Cool Things To Do With A Pet Monkey Like Justin Bieber’s

Edinburgh Zoo's Brown Capuchin Monkeys Have Record Breeding Season
Credit: Jeff J Mitchell/Getty Images

If you’re a world-famous celebrity, you can do whatever you want…except, apparently, bring a pet monkey to Germany. That’s what Justin Bieber discovered last weekend when German customs officials confiscated his capuchin because he lacked the proper documentation.

We had no idea that Bieber kept a monkey as a pet, but we respect him for it. And this got us thinking: What would it be like? What are the benefits? What are the pitfalls? In short, what is the Guy Code for owning a monkey?

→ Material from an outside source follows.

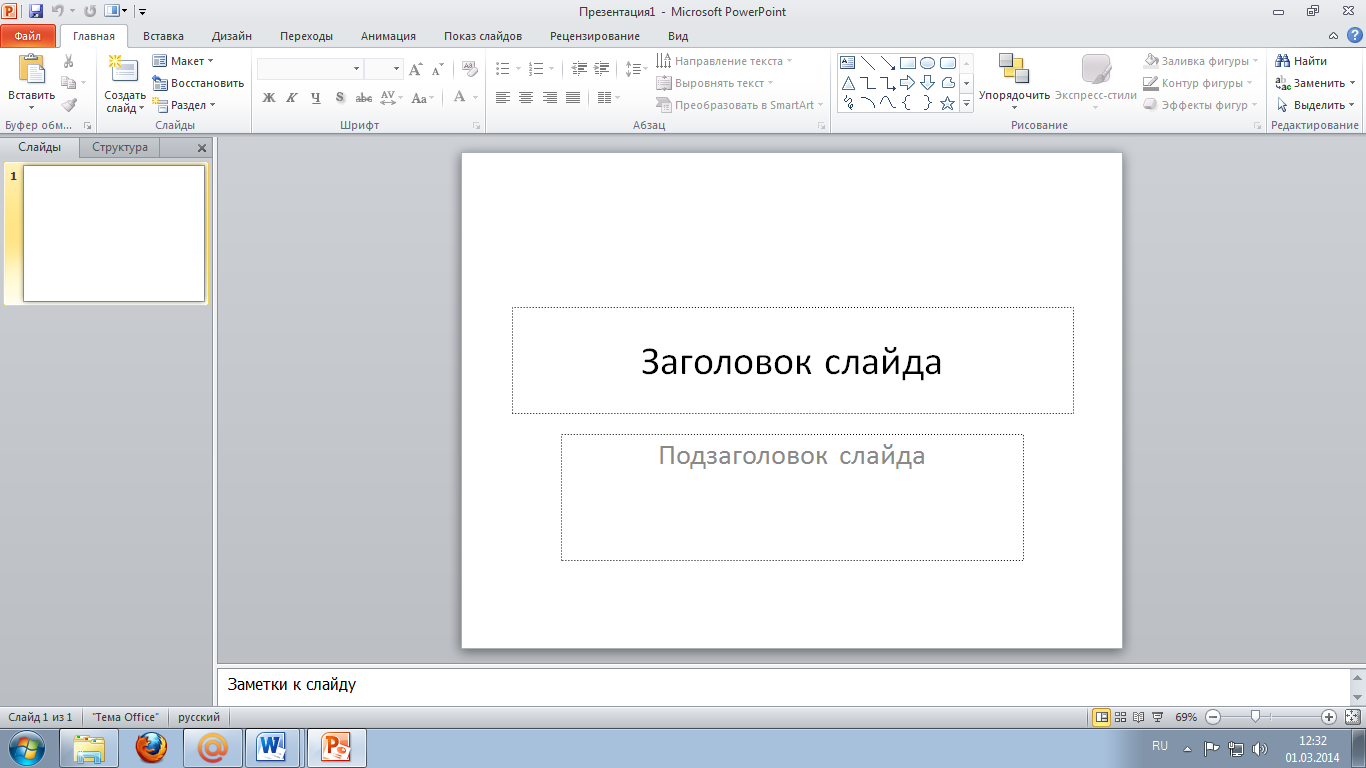
Task: Click the Format Painter brush icon
Action: pos(69,105)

1. Use It To Pick Up Ladies

Walking a cute puppy in the park is a great way to meet girls, so just imagine how often you’d score with a cute monkey. If your unusual pet makes them nervous, just explain that it’s the monkey from that episode of “Friends.” (You can also play the hero and say you rescued it from a life of riding dogs at NFL halftime shows.)

2. Use It To Steal Stuff

Aladdin had a kleptomaniac monkey, and so can you. Train your monkey to play innocent, like it doesn’t know what an iPhone is, and then pull this trick:

3. Have It Attack Your Enemies

A monkey naturally throws poop when it’s angry, so just put your monkey near some jerk you don’t like and let nature take its course. Of course, monkeys can also deliver a devastating right hook. Check out this monkey that Clint Eastwood trained.

4. Do Not Give It Drugs

It’s gonna be tempting, but whatever you do, keep your monkey away from drugs–especially experimental gene therapy cures for Alzheimer’s. “Rise of The Planet of the Apes” should be mandatory viewing for all monkey owners, just like the original film. You don’t want to end up shouting “DAMN YOU ALL TO HELL!” while pounding your fists into the surf.

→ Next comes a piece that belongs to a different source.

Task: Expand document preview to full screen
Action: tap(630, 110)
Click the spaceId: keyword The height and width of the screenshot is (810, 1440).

5. Give It To A Nature Preserve

Long before Bieber and his monkey, there was Michael Jackson and Bubbles. When Bubbles got too big and dangerous to sleep in a crib in Jackson’s bedroom, he got transferred to an animal sanctuary. It’s not really natural for you to live with such a creature forever…even if it does use your toilet and eat candy in your movie theater.